I work on a machine learning application and use Weka for testing, comparison classification algorithms etc. After the test operations on Weka, I determined to use J48 decision tree. I parsed the pruned tree which Weka had produced and implemented it as if-then format in C. However, if I tested my data which had been used as input for Weka in my program, results are not same as confusion matrix of Weka. In test options of Weka, I selected "Use training set" and I used that decision tree.
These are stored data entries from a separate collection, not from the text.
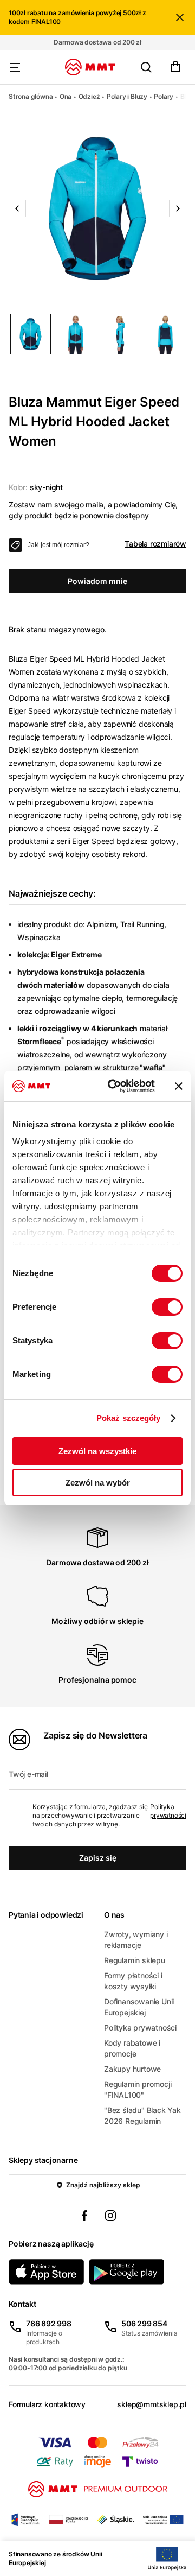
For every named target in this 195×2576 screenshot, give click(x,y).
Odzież (89, 96)
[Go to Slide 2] (76, 334)
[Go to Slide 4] (165, 334)
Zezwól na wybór (98, 1482)
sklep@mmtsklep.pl (151, 2404)
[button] (97, 208)
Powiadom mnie (97, 581)
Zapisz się (97, 1857)
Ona (66, 96)
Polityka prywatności (168, 1811)
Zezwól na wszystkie (97, 1451)
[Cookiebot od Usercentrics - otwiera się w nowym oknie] (114, 1086)
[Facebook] (84, 2217)
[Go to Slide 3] (120, 334)
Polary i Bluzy (127, 96)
Here is the confusion matrix and my results:
=== Confusion Matrix ===
a b c d e f g <-- classified as
178 1 0 1 13 2 7 | a = InstantMessaging
4 29 11 1 14 46 25 | b = Mail
1 3 1051 4 32 921 54 | c = Music
4 0 14 9596 10 4 10 | d = P2P
10 1 46 6 607 263 59 | e = SocialMedia
4 1 230 2 44 7619 63 | f = VideoStream
5 0 57 1 57 167 1016 | g = WebBrowsing
My results from program:
"instantMessaging" => 210,
"mail" => 33,
"music" => 4933,
"p2p" => 9886,
"socialMedia" => 1220,
"videoStream" => 4958,
"webBrowsing" => 1054,
"total" => 22294,
Although everything is same (decision tree, data, feature values, functions etc.), why do I get these different result? Is there a such possibility that Weka producing/showing wrong decision tree?
With more deeply search, I have found the answer. The problem was originated by changed function which create a feature. Since this function was changed, result of feature in the feature set was not equals to arff file. All results are logical now.